Parekh’s father is now the sole earning member of the family. “Our evenings now are made up of family discussions about coming up with start-up ideas pertaining to essential services because that seems like the only safe way to go if we are ever met with a situation like this again.”
Dodhiwala reminds us that we can’t grow finances without taking risks, “That’s a fact everyone needs to accept. If you aren’t taking a risk, then you’re actually preserving wealth but not growing it,” she says.
And opting for a low risk option might mean you can’t beat inflation in the long run. To put it simply, the amount of money in your bank account might remain the same, but the prices of commodities will keep increasing.
“Find middle ground by investing in mutual funds because they diversify your investments by putting your money into multiple pools instead of towards a single commodity. That reduces the risk of losing money. Another safe option is to put little chunks of money away every month through systematic investment plans (SIP),” she explains.
A small business owner trying to navigate a crisis
A small business built from scratch is much like a baby – you lose your sleep over it, nudge and prod it to evolve, and consume copious amounts of caffeine.
Jewellery designer Devika Arora’s five-year-old jewellery brand Devi was forced to draft a brand new plan to survive the lockdown.
What started as a gradual fall in number of customers and shipments being postponed, gradually led to the cancelling of major orders. “What bothered me the most was that I could sustain despite the losses, but my employees didn’t have that luxury. Most of them decided to return to their villages, and what used to be a team of 38 karigars has shrunk to six,” she adds.
In hindsight, the things that worked in Arora’s favour were solidarity between business associates and ensuring that overheads were kept to a minimum.
Another good approach is to begin cutting costs until you’re stable enough again — trying working from home instead of renting office space, and rely on technology instead of manpower.
“Being open to evolving and adapting helps more than you can imagine. Change your target audience based on profitability, modify your product to cater to a larger market, and keep revisiting your business strategy,” says Dodhiwala.
A working professional trying to combat the challenges that come with having an erratic income
As a junior council at the Bombay High Court, Rahul Jain* has workdays between nine to 16 hours long.
But he gets paid only when he’s actively on a case.
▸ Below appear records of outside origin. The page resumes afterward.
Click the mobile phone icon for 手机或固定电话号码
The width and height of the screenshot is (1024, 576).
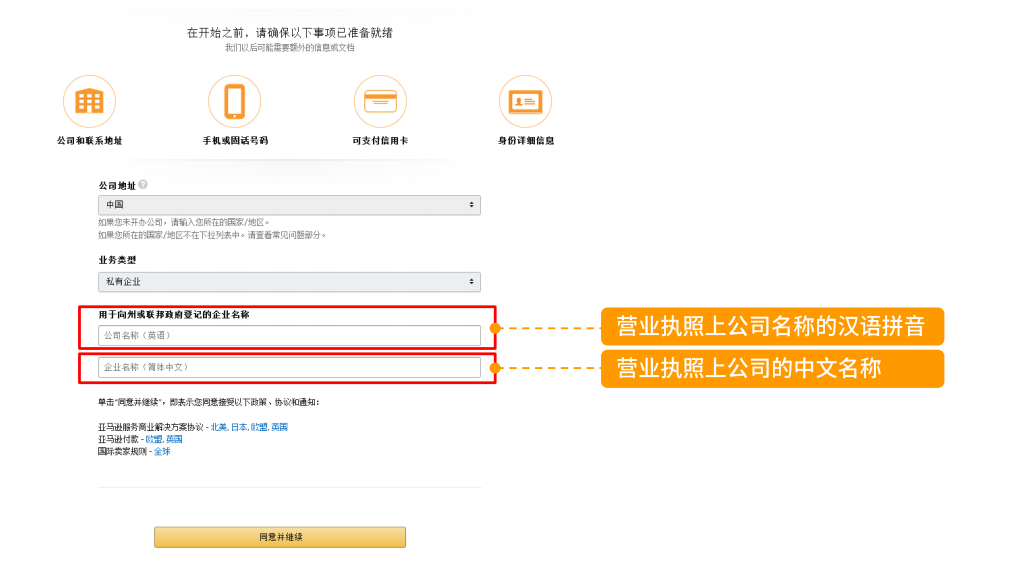coord(234,100)
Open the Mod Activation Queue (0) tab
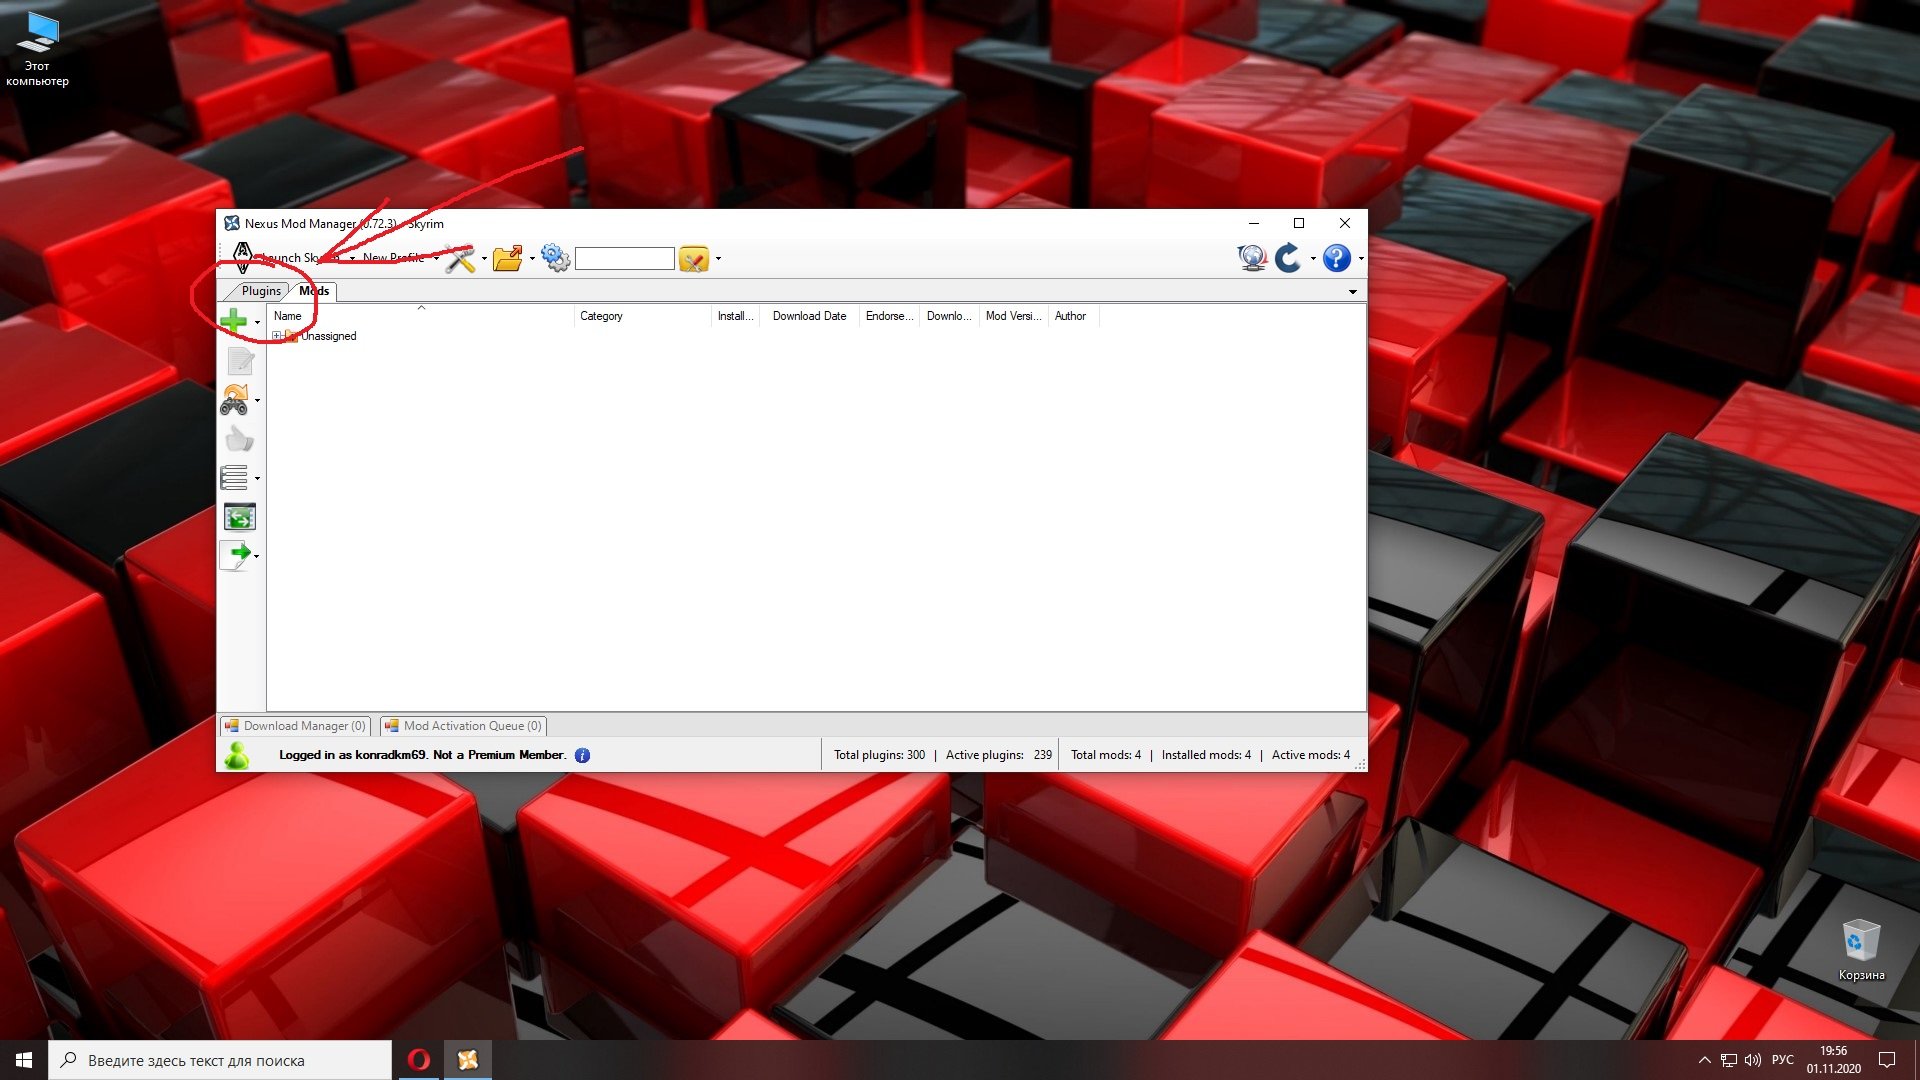 pyautogui.click(x=463, y=726)
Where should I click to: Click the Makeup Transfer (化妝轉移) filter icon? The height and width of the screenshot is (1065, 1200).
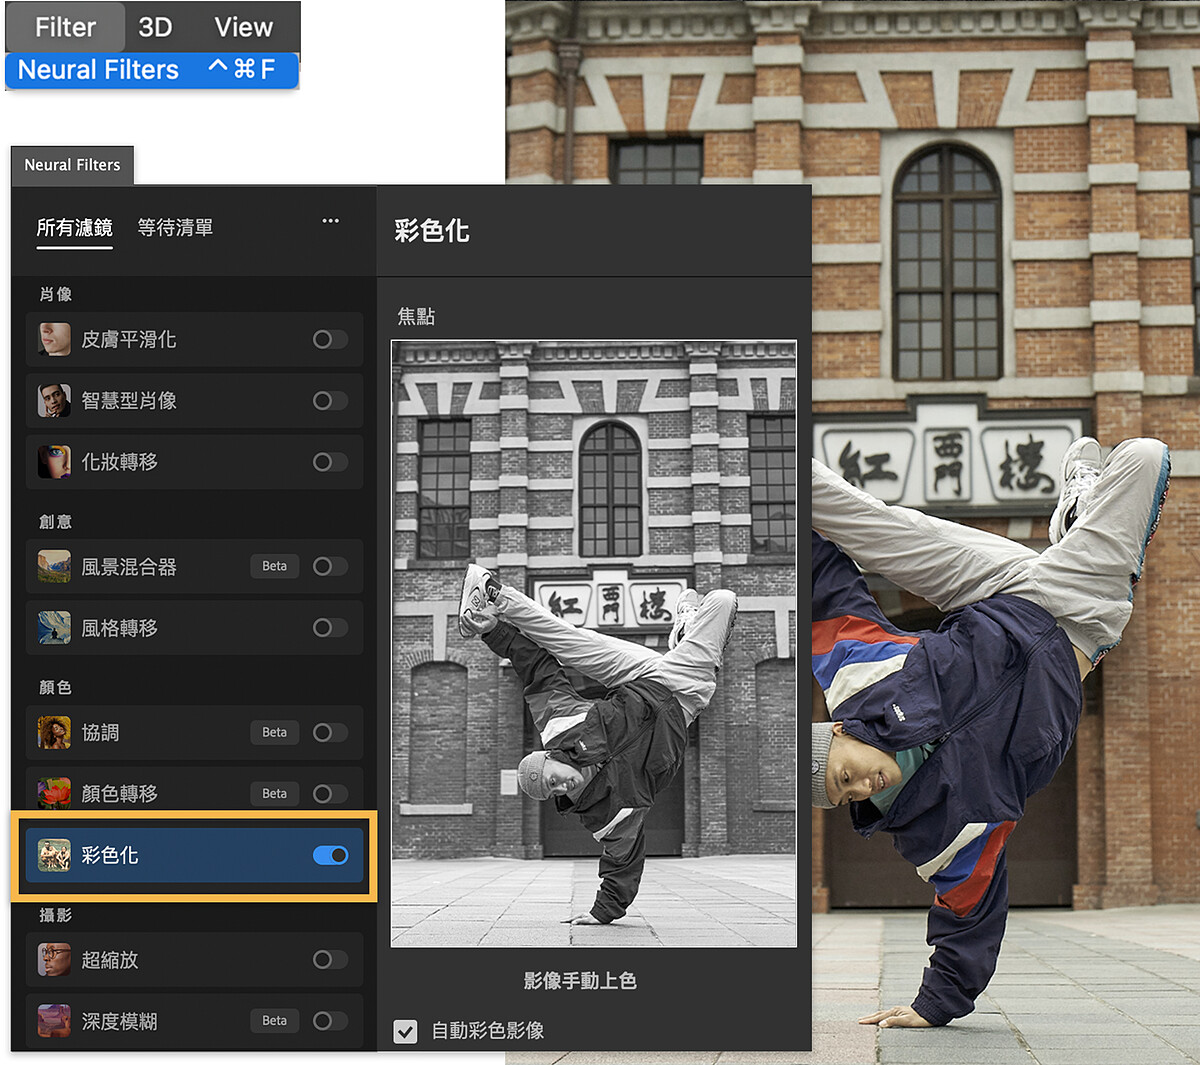click(54, 461)
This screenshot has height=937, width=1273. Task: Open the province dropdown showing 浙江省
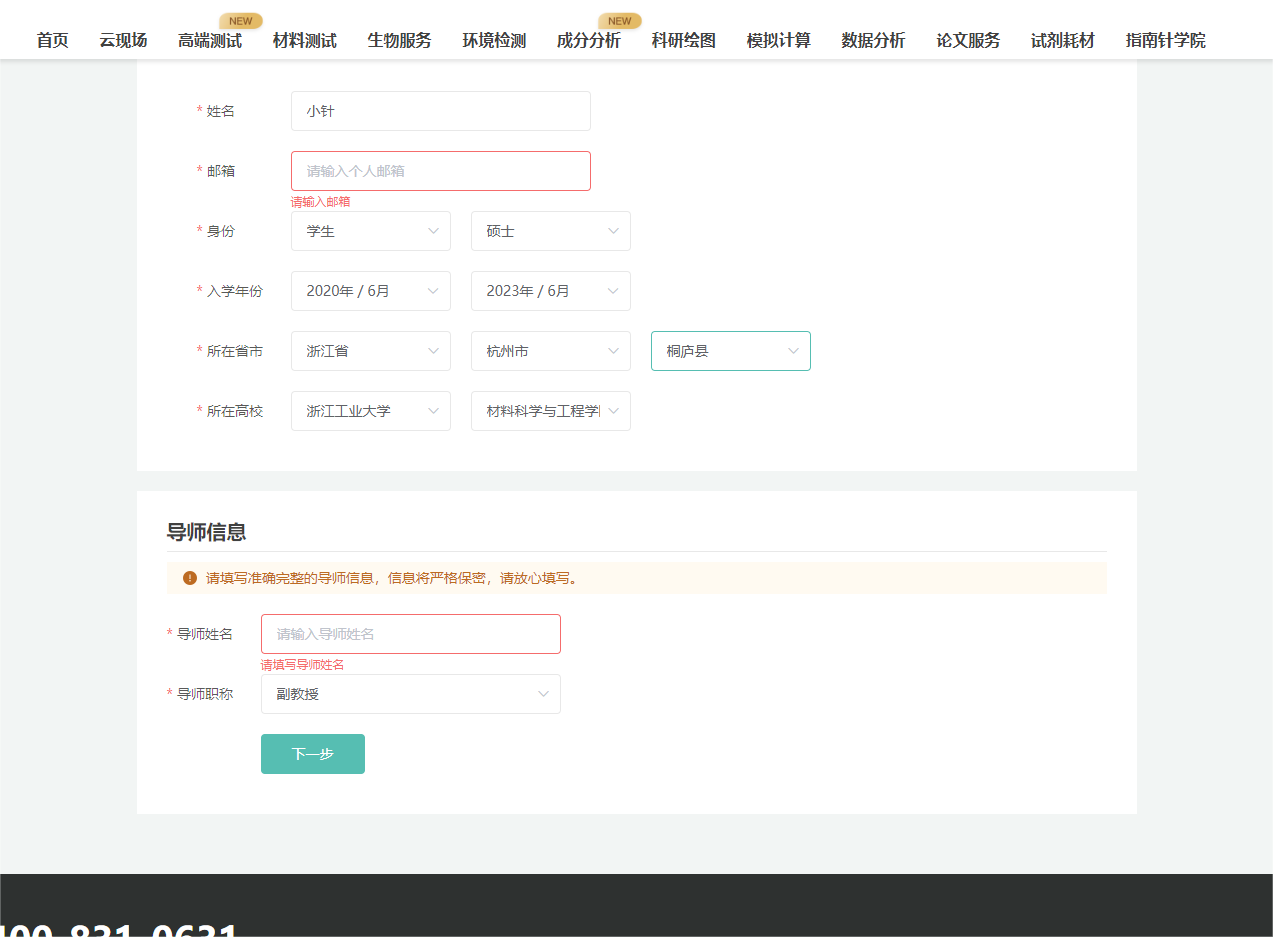coord(370,351)
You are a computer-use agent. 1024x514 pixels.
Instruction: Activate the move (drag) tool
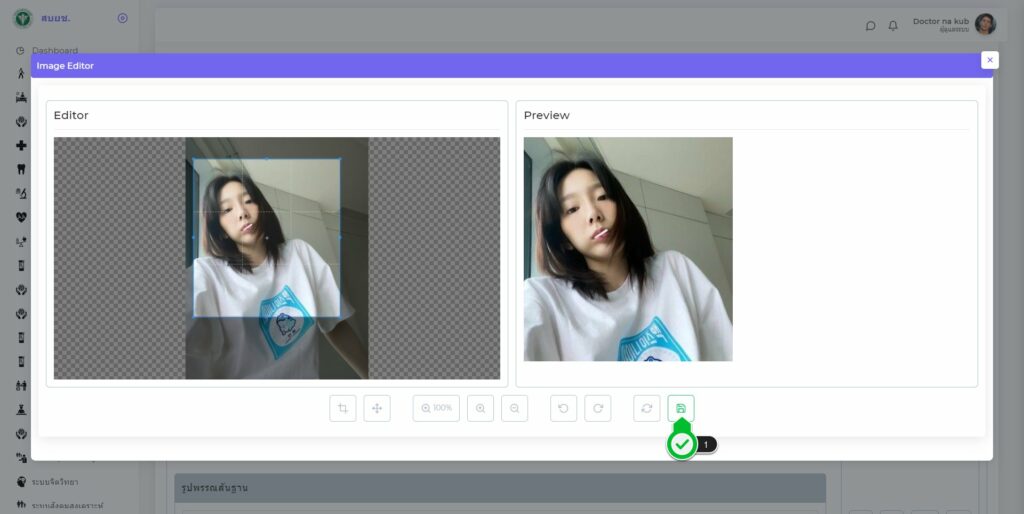377,408
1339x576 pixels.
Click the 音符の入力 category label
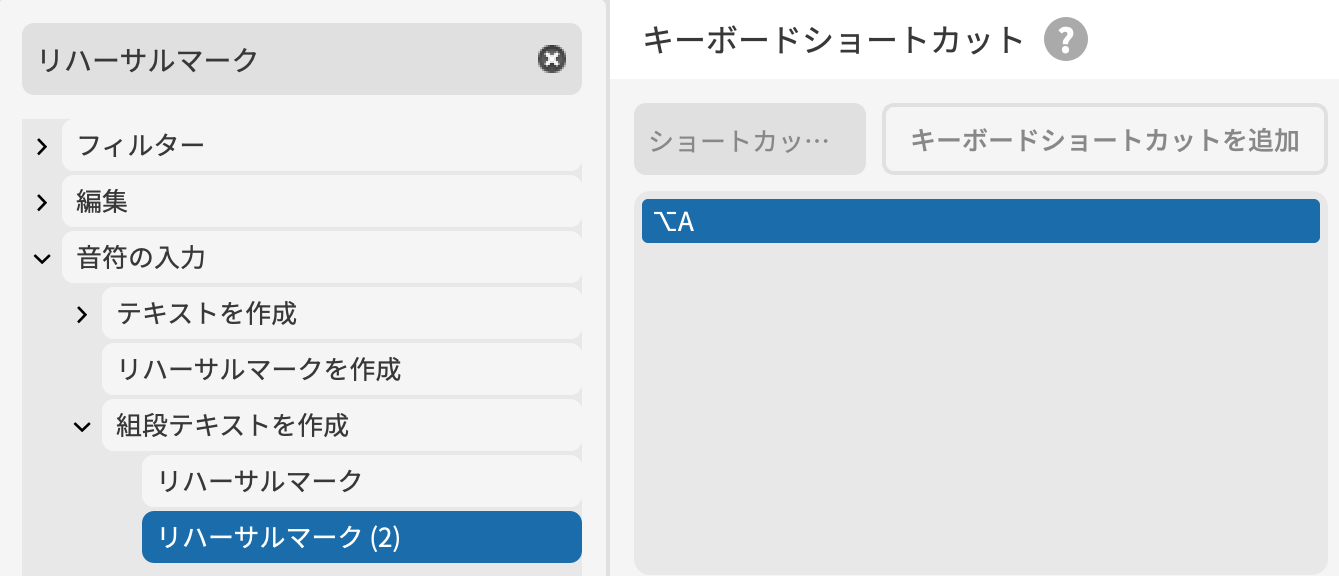[x=141, y=259]
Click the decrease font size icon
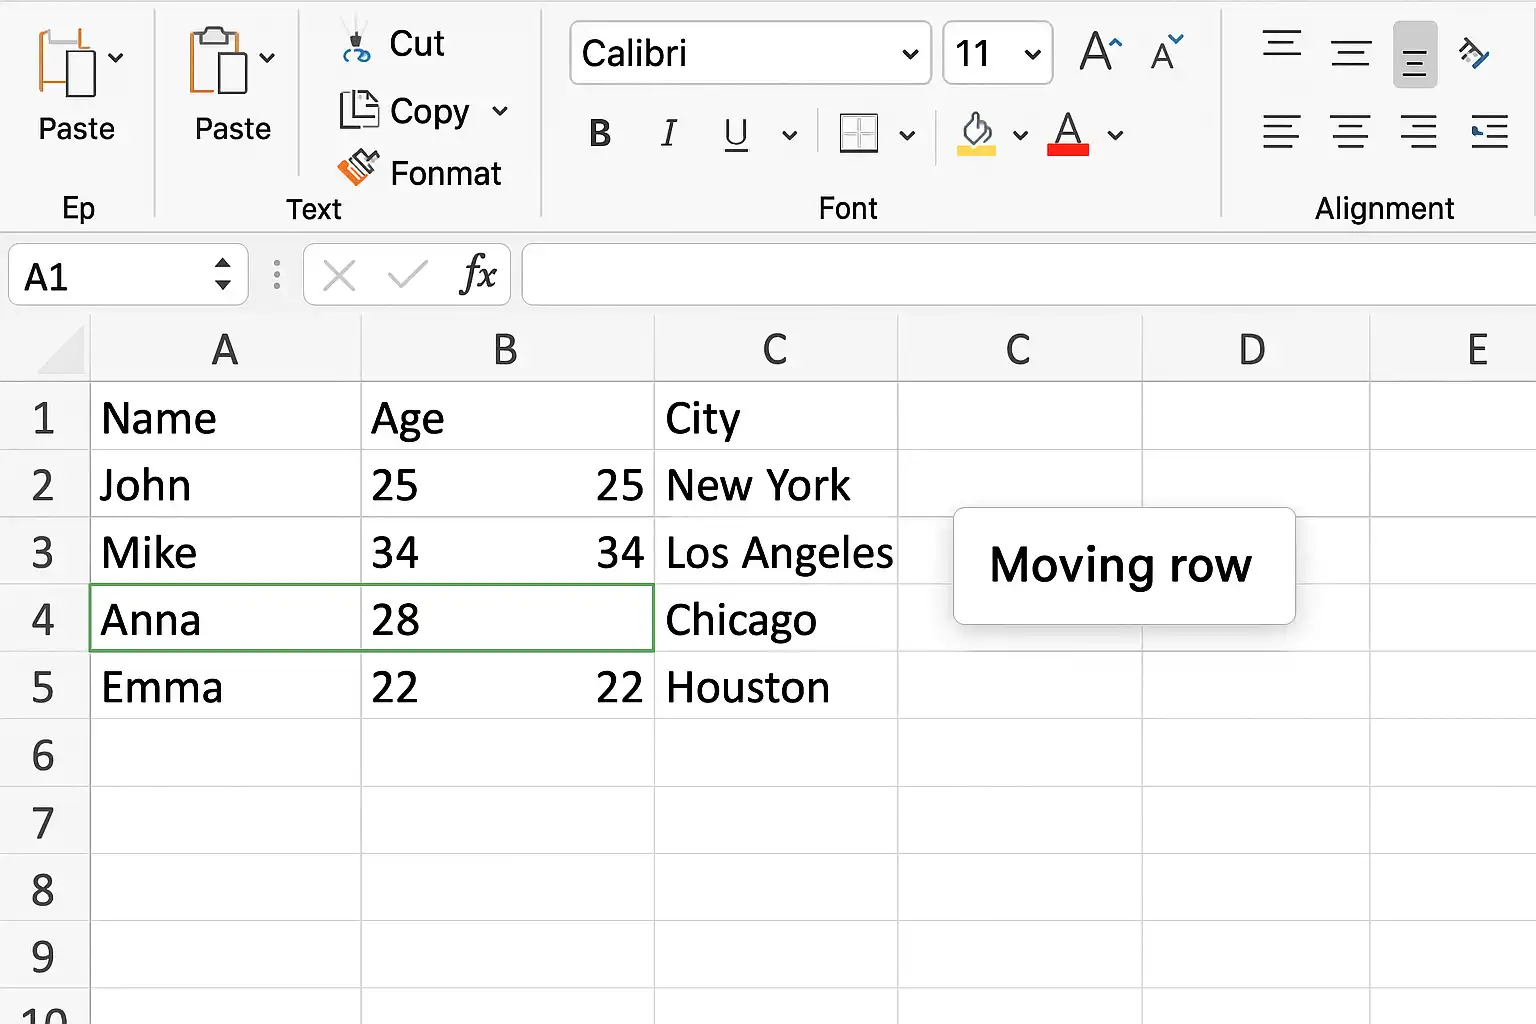The width and height of the screenshot is (1536, 1024). (1166, 52)
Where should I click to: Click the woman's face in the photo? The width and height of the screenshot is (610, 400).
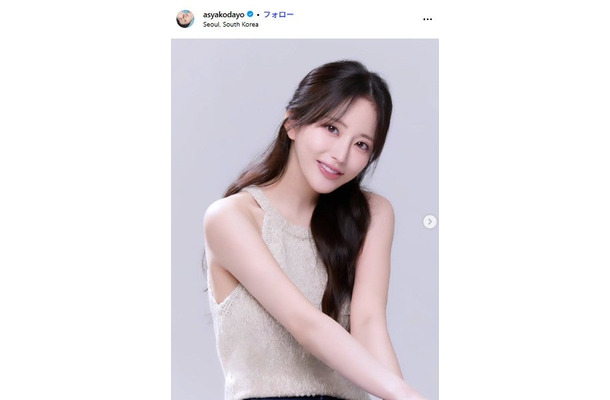coord(335,150)

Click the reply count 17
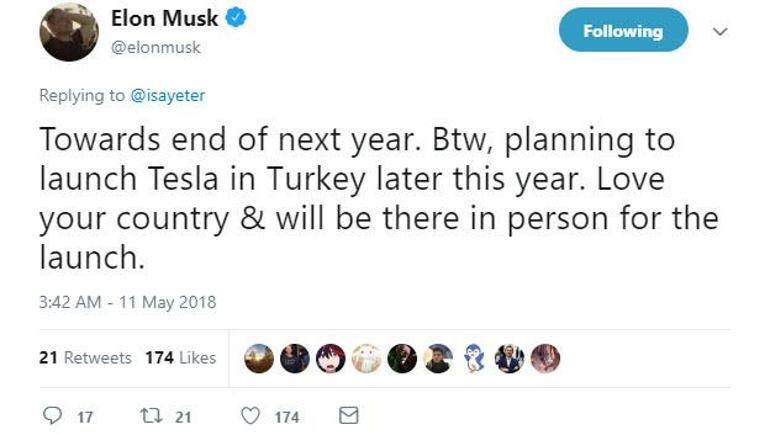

With matters of extreme urgency only being taken up by the court, which are usually handled by senior lawyers, he’s got a lot of time on his hands and not enough money.
“Step one is to pause your monthly investments until you become financially stable again, and cut down on expenses,” says Dodhiwala.
“Cheaper alternatives are always available if you look hard enough. Allow yourself to explore these options and watch your financial health better in no time. Adopt the nani and dadi way by researching and comparing prices.”
Always choose personal loans over credit card loans, since the latter attracts a much higher interest.
So all those with erratic incomes and even otherwise, keeping the swiping to a minimum might just be the answer to managing finances during lockdown.